Data taken from a collection:
= = =

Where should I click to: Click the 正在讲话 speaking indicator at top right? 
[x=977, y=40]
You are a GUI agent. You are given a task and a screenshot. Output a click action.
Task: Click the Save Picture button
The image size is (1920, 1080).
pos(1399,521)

= = =

▸ TASK DETAILS
Reproduce every line of the entries starting with the line that contains "You are a GUI" and going on through the end of the entries, with each coordinate in the answers multiplied by 0.35 and rounded to a whole number, halves rounding up. Leave everything else in those lines unchanged.

▸ WORKED ANSWER
You are a GUI agent. You are given a task and a screenshot. Output a click action.
Task: Click the Save Picture button
The image size is (1920, 1080).
pos(490,182)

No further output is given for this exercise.